Stories like Dorsett's have become increasingly common over the past several months. People are dropping 20 lbs. or more in a matter of weeks. And it's not through willpower or exotic diets or Olympian exercise routines, but largely because, for the first time in their lives, they have simply lost interest in eating. The reason for this astonishing transformation: Redux, approved by the FDA last April as the first new diet drug in the U.S. in 23 years.
Naturally, these remarkable results have created a great buzz. Word of mouth is big in some circles in Southern California, for example, where washboard abs and buns of steel are practically residency requirements. National weight-loss clinics, including Jenny Craig and Nutri/System, are scrambling to work Redux into their programs. Last week Sheldon Levine, a New Jersey diet doctor, began a high-profile nationwide publicity campaign to flog his new book, The Redux Revolution (Morrow; $20), a 222-page paean to what is being promoted as "the most important weight-loss discovery of the century."
At the same time, physicians, including thousands of general practitioners, are being chatted up by sales agents for Wyeth-Ayerst Laboratories, a division of American Home Products, which is marketing Redux. And in October, according to doctors and industry analysts, the company will begin a widespread advertising campaign to promote the drug directly to the public. (The company begs to differ: it claims it is planning only to "educate" the public about obesity.) Just three months after the introduction of Redux, doctors are writing 85,000 prescriptions a week. Says David Crossen, an analyst for Montgomery Securities in San Francisco: "What we have here is probably the fastest launch of any drug in the history of the pharmaceutical industry. Our projection is that this product will hit $1 billion in sales in five years."
Not bad for a drug that's new only in a sense. In fact, Redux is essentially just a refined version of a compound called fenfluramine, which is usually taken along with another drug, phentermine, in a combination known popularly as fen/phen. Like fenfluramine, Redux stimulates the production and availability of the neurotransmitter serotonin in the brain. Serotonin is responsible for, among other things, the physical and emotional sense of being satisfied, of having had enough. Serotonin also triggers a more general feeling of well-being (antidepressants like Prozac work on the serotonin system as well); some experts think the mood-elevating effect of Redux and fen/phen probably helps with weight loss.

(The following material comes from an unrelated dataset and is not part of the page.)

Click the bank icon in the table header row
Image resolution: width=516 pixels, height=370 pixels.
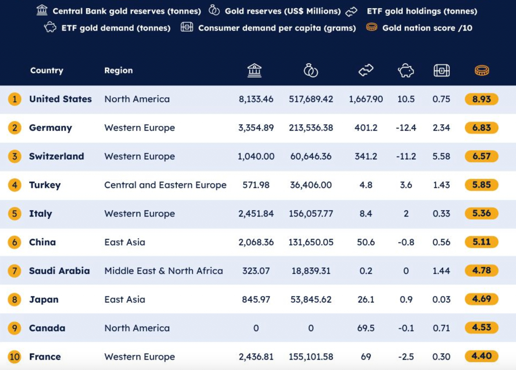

So does that make Redux, in its stylish sweater-striped capsule, the ideal drug for our look-good, feel-good era? Hardly. Like any other medication, Redux has side effects. Some are merely annoying: fatigue, diarrhea, vivid dreams, dry mouth. But some are patently dangerous. The drug has caused significant, possibly permanent brain damage in lab animals--though not, as far as anyone knows, in humans. It can trigger a rare but frequently fatal human disorder called primary pulmonary hypertension, which destroys blood vessels in the lungs and heart. European research on fen/phen shows that using such drugs for more than three months boosts the risk of pph from the normal 1 or 2 in 1 million patients to 18 in 1 million. A study published three weeks ago in the New England Journal of Medicine suggests the rate is actually as high as 46 per 1 million patients.
That risk, of course, and the still unquantified chance of brain damage have to be weighed against the danger of remaining fat, which is considerable. Severe obesity puts people at risk for heart disease, diabetes and some cancers, and in the U.S. contributes to 300,000 deaths each year. If Redux can help these people get thin, it might be worth the risk.

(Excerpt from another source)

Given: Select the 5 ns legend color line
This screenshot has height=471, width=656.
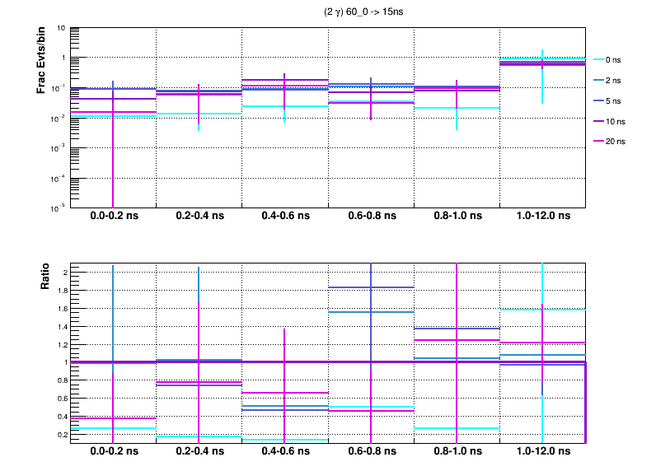Looking at the screenshot, I should 597,100.
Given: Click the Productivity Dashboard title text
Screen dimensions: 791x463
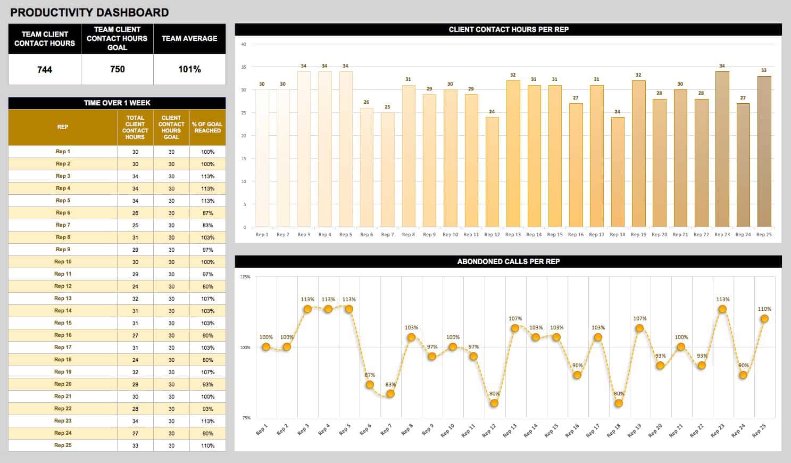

For the merely overweight, though, Redux probably poses an unacceptable danger. While the drug is intended to be taken only by the clinically obese for a limited time, in conjunction with an ongoing diet and exercise program, there is no guarantee that this scenario will be followed. Predicts David Nichols, a Purdue University pharmacologist: "This drug will ultimately be overprescribed by every bumpkin doctor who has patients who perceive themselves to be slightly overweight."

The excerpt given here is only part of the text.